I had a band snap at the fork. It snapped back and knocked my glasses off and gave me a whack under my eye. That is why the goggles or face shield for me.


----------



## Ry-shot (Jul 22, 2011)

i dont aim so there is no need because the band is never near my face , i keep the slingshot at chest height and the band / pouch at chest height


----------



## -SRS-45- (Jul 7, 2011)

Blue Danube said:


> If you do not, you are an idiot! PERIOD.
> 
> God only gave one set of eyes dont risk damage or losing your sight.
> 
> This coming from somebody who has lived with 1.5 eyeballs for their entire life.....


Not really, like I said archery your supposed to wear safety glasses for the same reason but I've never known someone wear them and never heard of a serious accident, I know my set up well and its not ultra powerful is tapered and not a concerning set up. throughout shooting check my bands for slipping and wear and draw away from the face.. So I've assessed the risk and see serious damage on par as a freak accident. I wonder how many people drive above the speed limit or cycle without a helmet or go surfing etc things that are much more realistic of causing seriois harm, but wear glasses to sling shoot.
In short I don't appreciate being called an idiot for something I've assessed and when I check my gear over throughout shooting. There is always risk but I see it as minimal in my instance.


----------



## AJW (Apr 24, 2011)

No, sadly I do not. There is a lot of truth in the old saying about teaching an old dog new tricks.

Many decades ago, I and all of my friends shot slingshots with willow tree forks ( green ), banded with tire tubing poorly cut with scissors, tied on with butchers string. We shot slingshots made by 10 year old children, without safety glasses. I never heard of any one being injured, but we were lucky in those days.

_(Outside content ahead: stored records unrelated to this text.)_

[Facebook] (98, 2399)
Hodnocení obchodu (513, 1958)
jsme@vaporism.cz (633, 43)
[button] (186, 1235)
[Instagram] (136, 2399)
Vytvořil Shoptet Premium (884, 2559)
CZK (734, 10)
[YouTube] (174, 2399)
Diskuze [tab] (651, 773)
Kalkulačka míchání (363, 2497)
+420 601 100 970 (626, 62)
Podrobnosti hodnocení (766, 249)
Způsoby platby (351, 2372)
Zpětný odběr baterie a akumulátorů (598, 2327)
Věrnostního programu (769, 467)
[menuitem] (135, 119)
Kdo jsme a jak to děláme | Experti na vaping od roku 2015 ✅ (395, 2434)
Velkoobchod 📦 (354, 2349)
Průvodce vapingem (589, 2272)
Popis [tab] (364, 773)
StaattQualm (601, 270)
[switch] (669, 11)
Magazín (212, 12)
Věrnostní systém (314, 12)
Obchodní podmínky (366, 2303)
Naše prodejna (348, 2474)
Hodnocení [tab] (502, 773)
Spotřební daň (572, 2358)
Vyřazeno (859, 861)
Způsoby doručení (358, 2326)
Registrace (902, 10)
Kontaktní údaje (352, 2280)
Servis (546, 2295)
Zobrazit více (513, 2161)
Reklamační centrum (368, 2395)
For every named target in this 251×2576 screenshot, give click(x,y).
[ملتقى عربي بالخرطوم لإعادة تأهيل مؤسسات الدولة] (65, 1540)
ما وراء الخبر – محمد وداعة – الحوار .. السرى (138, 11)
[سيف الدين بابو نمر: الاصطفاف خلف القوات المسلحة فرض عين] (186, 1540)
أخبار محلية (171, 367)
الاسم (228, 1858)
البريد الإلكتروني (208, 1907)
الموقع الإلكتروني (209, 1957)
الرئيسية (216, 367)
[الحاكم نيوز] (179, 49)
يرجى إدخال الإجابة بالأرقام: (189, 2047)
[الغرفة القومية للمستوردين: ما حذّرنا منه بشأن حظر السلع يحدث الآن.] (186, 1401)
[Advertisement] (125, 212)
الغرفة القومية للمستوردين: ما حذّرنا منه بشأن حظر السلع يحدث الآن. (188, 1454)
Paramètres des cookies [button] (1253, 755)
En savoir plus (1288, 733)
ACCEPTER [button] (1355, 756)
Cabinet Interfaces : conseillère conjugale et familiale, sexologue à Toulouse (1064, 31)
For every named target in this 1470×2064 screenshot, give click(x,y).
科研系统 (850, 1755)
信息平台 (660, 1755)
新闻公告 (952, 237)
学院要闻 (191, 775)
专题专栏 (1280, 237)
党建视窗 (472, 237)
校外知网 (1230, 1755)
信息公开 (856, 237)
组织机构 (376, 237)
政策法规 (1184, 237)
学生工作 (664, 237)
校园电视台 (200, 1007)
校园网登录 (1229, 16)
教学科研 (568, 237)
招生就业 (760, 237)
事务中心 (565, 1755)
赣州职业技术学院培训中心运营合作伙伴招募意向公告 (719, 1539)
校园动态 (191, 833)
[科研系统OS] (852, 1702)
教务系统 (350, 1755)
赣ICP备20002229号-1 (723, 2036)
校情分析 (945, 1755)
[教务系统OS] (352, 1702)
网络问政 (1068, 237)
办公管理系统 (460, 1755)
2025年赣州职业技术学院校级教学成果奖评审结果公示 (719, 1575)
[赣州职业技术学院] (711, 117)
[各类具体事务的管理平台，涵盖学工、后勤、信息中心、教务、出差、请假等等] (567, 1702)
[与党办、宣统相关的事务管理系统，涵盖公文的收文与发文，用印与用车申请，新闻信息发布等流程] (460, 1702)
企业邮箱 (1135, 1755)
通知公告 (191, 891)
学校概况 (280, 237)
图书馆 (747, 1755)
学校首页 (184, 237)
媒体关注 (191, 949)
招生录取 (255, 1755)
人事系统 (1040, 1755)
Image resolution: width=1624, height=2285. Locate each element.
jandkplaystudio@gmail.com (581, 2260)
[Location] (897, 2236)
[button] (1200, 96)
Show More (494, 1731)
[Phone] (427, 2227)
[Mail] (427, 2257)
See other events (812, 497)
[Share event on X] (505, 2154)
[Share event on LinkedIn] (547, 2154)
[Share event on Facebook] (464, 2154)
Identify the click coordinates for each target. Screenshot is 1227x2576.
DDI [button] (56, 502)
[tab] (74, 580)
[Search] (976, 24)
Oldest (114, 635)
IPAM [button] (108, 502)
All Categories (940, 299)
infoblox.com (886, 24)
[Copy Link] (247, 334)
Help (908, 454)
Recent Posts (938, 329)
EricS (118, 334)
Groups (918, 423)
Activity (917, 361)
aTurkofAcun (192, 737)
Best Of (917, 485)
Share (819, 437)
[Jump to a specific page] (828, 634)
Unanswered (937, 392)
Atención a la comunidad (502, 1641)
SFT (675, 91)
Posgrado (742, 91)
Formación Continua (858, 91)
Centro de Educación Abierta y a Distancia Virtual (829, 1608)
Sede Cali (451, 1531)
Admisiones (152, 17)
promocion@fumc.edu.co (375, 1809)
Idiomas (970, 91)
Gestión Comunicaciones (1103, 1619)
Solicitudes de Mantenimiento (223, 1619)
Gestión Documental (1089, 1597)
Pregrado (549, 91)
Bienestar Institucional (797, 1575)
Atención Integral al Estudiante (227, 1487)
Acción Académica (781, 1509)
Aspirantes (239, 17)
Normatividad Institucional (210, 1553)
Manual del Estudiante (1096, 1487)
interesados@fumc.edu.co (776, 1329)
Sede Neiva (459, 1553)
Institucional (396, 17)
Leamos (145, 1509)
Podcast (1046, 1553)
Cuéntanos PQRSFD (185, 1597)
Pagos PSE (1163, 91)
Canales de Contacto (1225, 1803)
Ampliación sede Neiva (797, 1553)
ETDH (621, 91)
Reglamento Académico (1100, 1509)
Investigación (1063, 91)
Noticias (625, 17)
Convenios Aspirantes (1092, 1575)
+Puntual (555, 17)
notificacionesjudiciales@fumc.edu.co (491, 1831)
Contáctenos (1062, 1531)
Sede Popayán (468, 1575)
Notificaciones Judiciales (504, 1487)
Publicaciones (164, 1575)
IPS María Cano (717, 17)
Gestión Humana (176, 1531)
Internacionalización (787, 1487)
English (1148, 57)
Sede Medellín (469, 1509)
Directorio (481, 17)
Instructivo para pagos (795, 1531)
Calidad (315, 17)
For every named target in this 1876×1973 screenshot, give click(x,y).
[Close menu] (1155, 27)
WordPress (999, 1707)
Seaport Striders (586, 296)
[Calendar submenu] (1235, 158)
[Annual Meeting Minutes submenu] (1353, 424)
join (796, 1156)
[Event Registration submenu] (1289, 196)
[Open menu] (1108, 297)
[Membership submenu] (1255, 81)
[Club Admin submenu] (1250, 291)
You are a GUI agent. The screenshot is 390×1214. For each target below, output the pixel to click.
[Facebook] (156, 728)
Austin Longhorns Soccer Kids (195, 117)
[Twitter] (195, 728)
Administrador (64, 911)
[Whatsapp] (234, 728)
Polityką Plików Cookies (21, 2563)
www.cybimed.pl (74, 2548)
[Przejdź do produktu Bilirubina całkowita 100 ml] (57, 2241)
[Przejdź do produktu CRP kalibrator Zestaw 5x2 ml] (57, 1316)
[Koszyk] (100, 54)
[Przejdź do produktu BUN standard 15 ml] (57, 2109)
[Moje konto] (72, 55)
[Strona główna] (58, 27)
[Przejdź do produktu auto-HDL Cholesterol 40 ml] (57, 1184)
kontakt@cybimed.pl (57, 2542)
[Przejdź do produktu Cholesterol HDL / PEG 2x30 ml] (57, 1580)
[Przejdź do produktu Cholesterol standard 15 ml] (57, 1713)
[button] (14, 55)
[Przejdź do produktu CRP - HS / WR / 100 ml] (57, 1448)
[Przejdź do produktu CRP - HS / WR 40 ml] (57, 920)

I do have several pairs of Revision military safety ballistic glasses, that will stop a shotgun blast at 13 feet, my grandsons will wear them, if I'm there watching them. But they're kids and they love the spontaneity of just doing it while the excitement and adrenaline are high. Fortunately, my friend Henry has made us some of his beautiful and well known aluminum wire frames, that will easy any safety concerns that I did have.









Henry has a way of solving problems at the source.


----------



## cheese (Nov 16, 2011)

i check my bands also and change them as soon as they look worn.
i hate things on my face,head and hands which is why i dont wear glasses, gloves or hats.


----------



## fatboy (Oct 26, 2010)

As with anything you do for a long enough period of time, riding a motorcycle, 4 wheeler or shooting a slingshot,

it is not a matter of if but when you  have the accident. 

Stuff happens my friends.


----------



## Hrawk (Oct 25, 2010)

I wasn't sure to vote always or never. I voted always.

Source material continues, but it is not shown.